Todd Rundgren - Burt Bacharach - Split

(Credits: Far Out / Todd Rundgren / ABC Television)

Fri 21 November 2025 19:16, UK

It’s perhaps not an obvious fact among his body of work, but Burt Bacharach’s uplifting and universal songbook proved a mammoth influence on Todd Rundgren.

To the uninitiated, Rundgren can often immediately evoke his distinguished career in the studio and keeping abreast with technology. Rarely panged with nostalgia, Rundgren has forged a career in sonic innovation, from A Wizard, a True Star’s psychedelic blitz, his production credits for New York Dolls and Bat Out of Hell, founding the prog-rock Utopia project, as well as dreaming up multi-media albums that embraced interactive software across the 1980s and ‘90s.

Yet, at heart, he was always a songwriter. Having absorbed the hits born from Bacharach’s pen as a youth for the likes of Chuck Jackson and The Shirelles, it was Dionne Warwick’s ‘Walk On By’ that stuck a hook in the teen Rundgren, immediately buying the Make Way for Dionne Warwick album, written and produced by Bacharach and collaborative partner Hal David, and spinning the LP as regularly as he did his beloved Beatles and Yardbirds. Rundgren’s musical ambitions changed there and then.

“At the time, I didn’t consider myself a songwriter,” Rundgren told Goldmine. “I just wanted to be a guitar player at that point. When eventually I did start writing songs, that influence had already been embedded in me. When I was in high school, we didn’t have a piano at home, so I used to stay after school and play the piano in the auditorium. That’s where I first got these chordal sensibilities, that’s closer to Bacharach than it is to a typical pop with a lot of major-minor sevens and weird suspensions and odd time signatures”.

● **SOURCE DATA**
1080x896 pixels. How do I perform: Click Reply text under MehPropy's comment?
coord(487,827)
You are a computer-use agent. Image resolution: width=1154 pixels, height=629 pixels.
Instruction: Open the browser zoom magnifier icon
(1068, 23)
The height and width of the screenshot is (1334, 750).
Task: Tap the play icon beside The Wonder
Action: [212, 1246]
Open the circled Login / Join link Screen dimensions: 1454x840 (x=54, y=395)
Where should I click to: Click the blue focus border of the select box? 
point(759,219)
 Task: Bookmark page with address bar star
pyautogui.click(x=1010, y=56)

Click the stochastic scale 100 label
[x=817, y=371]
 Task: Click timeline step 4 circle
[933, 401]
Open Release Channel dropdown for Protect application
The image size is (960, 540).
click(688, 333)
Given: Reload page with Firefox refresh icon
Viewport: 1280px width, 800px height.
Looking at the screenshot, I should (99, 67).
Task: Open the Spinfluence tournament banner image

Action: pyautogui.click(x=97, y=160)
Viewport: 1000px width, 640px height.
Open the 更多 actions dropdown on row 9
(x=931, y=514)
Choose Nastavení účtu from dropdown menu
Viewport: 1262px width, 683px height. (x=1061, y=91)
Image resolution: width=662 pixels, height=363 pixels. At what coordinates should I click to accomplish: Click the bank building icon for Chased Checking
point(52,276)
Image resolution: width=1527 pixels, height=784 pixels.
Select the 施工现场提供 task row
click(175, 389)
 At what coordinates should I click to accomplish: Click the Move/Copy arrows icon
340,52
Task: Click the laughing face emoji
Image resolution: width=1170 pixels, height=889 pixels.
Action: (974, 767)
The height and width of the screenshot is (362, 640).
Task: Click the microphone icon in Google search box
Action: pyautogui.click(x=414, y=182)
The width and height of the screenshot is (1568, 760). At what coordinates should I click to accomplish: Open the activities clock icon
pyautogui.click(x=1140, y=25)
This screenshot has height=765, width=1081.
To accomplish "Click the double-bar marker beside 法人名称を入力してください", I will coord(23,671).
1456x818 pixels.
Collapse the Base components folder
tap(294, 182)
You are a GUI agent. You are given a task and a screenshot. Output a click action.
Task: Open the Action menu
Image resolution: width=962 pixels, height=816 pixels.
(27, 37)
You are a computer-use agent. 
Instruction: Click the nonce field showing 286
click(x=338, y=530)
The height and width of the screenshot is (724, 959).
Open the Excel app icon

● **WHAT IS REQUIRED**
Which albums are named by title in the article on Todd Rundgren and Burt Bacharach?

● **OUTPUT OF THE EXERCISE**
- A Wizard, a True Star
- Bat Out of Hell
- Make Way for Dionne Warwick